Moscovo - O anúncio de que o Irão iniciou a produção de urânio enriquecido a 20 porcento na indústria atómica de Natanz leva a "dúvidas" sobre as intenções do país em relação a essa questão, afirmou hoje o chefe do Conselho de Segurança Nacional da Rússia.
"O Irão alega que não está a tentar adquirir armas nucleares", lembrou Nikolai Patrushev, em declarações divulgadas por agências de notícias russas. "Mas acções como começar a enriquecer urânio a 20 porcento, levam a dúvidas em outros países e essas dúvidas são razoavelmente bem fundamentadas."

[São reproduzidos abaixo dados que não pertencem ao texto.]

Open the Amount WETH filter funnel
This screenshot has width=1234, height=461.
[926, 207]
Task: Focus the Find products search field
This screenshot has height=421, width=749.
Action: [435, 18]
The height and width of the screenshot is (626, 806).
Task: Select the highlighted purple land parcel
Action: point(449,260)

O secretário de Defesa dos Estados Unidos, Robert Gates, "acredita que é uma questão de semanas, não de meses" para que sejam aprovadas sanções, afirmou hoje um porta-voz do Pentágono.
As declarações foram divulgadas após um encontro, na segunda-feira, entre Gates e o presidente francês, Nicolas Sarkozy, em Paris. Ambos concordaram em pressionar por novas sanções "duras" na ONU contra Teerão, disse um funcionário do escritório presidencial francês.
As potências ocidentais desconfiam que o regime islâmico mantenha um programa secreto para a produção de armas, mas o governo iraniano afirma ter apenas fins pacíficos, como a produção de energia.
O enriquecimento de urânio é um processo essencial para a geração de combustível utilizado no funcionamento de indústrias nucleares. Caso esteja enriquecido a mais de 90 porcento, porém, o urânio pode ser usado em armas atómicas.